Los números no sirven. Bueno, no es el caso de las disciplinas llamadas “duras”, porque mal destino tendrían los puentes o los túneles o cualquier otra construcción. Cuando se unieron los equipos de excavación de Francia e Inglaterra, tuvieron un error, en el punto de encuentro, de tan solo 35 centímetros. Muy poco, en relación con los 35 kilómetros de recorrido bajo el mar. No obstante, es significativo más allá de los números. Habla también del desempeño de los ingenieros y operarios que la construyeron.

A este tipo de situaciones se refiere una nota del licenciado Sergio García Mora, en una publicación difundida a través de LinkedIn, bajo el título “Miremos los datos en vez de los números”. Comienza con una anécdota personal: “Cuando ingresé a la carrera de Relaciones del Trabajo y le spreguntaba a mis compañeros por qué habían elegido la carrera, la gran mayoría respondía: porque no había que lidiar con matemáticas y números, y que «padecer» dos cursos de estadística a lo largo de la cursada no era algo tan traumático”.

Es un error frecuente. La aversión por los números produce una profunda ignorancia sobre lo que nos pueden brindar en la comprensión de los fenómenos sociales. En tiempos del “Big Data” o el “Data Minning”, estamos invadidos por información y números que, en sí mismos, no dicen nada. Por ejemplo: 1789 y 1816. Podemos restar el menor al mayor (27), sumar todos uno por uno (41) y realizar todo tipo de operaciones algebraicas sin que tengan demasiado sentido. Ahora bien, si identificamos que el primero pertenece al año de la Revolución Francesa y el segundo a la independencia en la Argentina, el asunto empieza a tomar otro color, pero no es suficiente.

El significado de ambas fechas no se agota en la memorización de cuándo ocurrió, sino que se extiende a entender su significado.

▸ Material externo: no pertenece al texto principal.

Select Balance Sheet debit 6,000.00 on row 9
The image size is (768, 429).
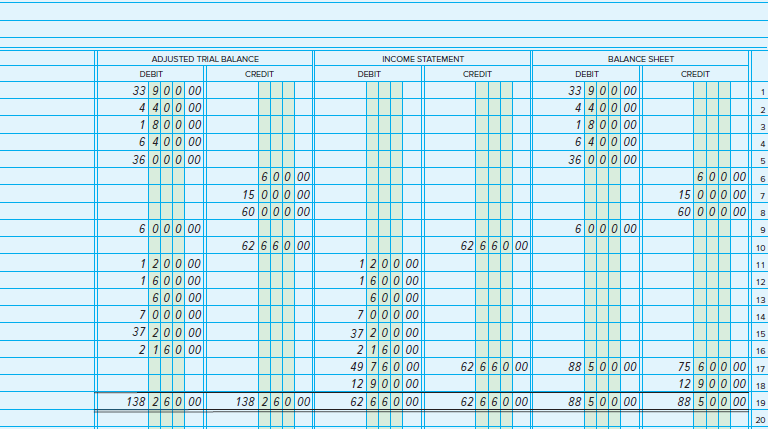point(604,228)

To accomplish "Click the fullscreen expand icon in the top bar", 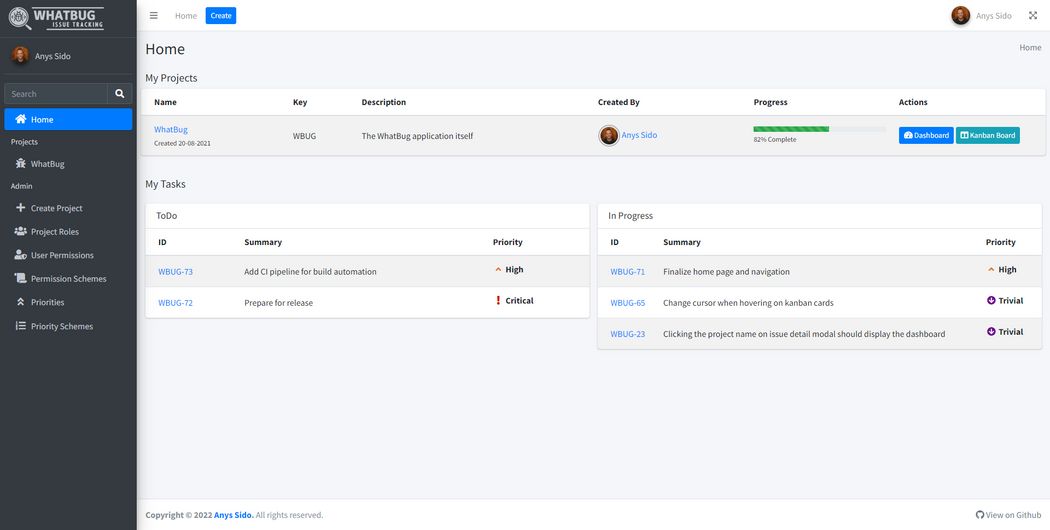I will 1032,16.
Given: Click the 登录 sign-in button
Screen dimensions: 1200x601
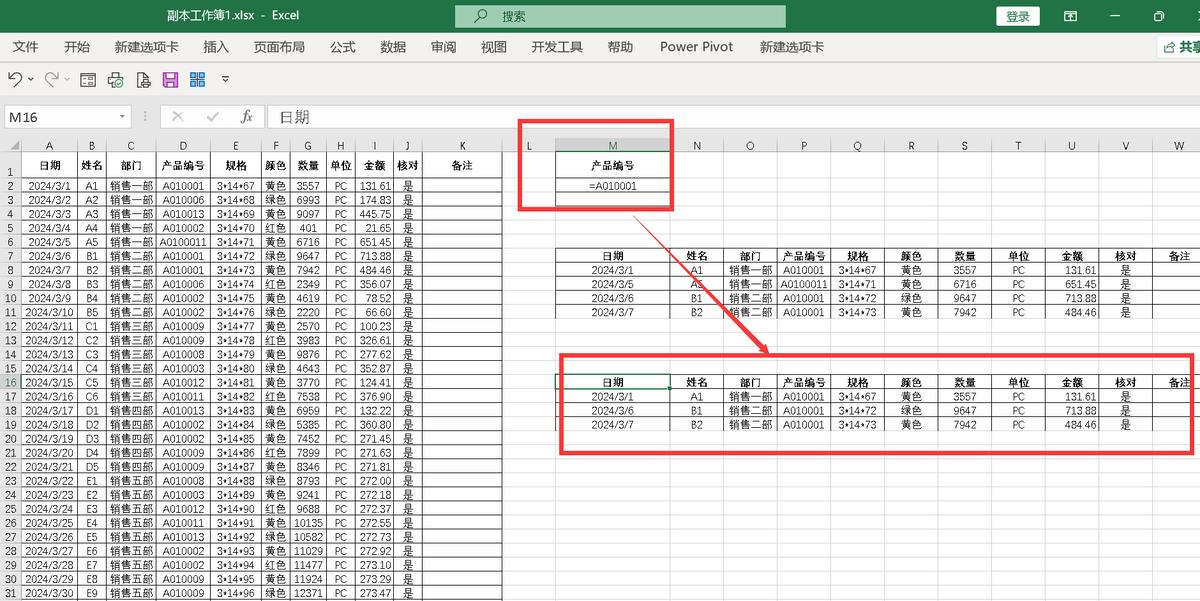Looking at the screenshot, I should [1017, 16].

Las empresas, en su mayoría conducidas por ingenieros, contadores o administradores, se apegan al idioma que comprenden. Cuando surgen otras cuestiones que no pueden trasladarse a números puros y se convierten en datos, se empieza a complicar. Por esto mismo es necesario tender otro puente entre los que manejan datos y los que manejan números, entendiendo que los primeros no tienen el mismo grado de certeza como para desviarse 35 centímetros en una distancia de 35 kilómetros.

Por el contrario, una mala interpretación puede producir desvíos enormes y profundos, donde la dotación (entiéndase, la gente) va por un lado y la dirigencia por otro, muy diferente. Tal vez, en sentido contrario.

El asunto nos envuelve de la misma manera respecto de la información que disponemos. Es tan enorme que la cualidad esencial ya no es la misma que las de comienzo del siglo XX. De aquí que Umberto Eco (el extraordinario filólogo, novelista y filósofo), señalara que “Internet proporciona un repertorio extraordinario de información pero no los filtros para seleccionarla, y la educación no consiste solo en transmitir información, sino enseñar los criterios para su selección (De la estupidez a la locura)”.

Este enfoque debería cambiar radicalmente los procesos de capacitación y selección. Un talento pasaría a ser aquel que relaciona conceptos extraídos de datos –es decir, que piensa, reflexiona– en vez de lucir una acumulación de títulos en donde fue expuesto a una memorización de contenidos que puede reemplazarse por Google o Wikipedia. Naturalmente, es un cambio de paradigma que, a su vez, hay que comprender.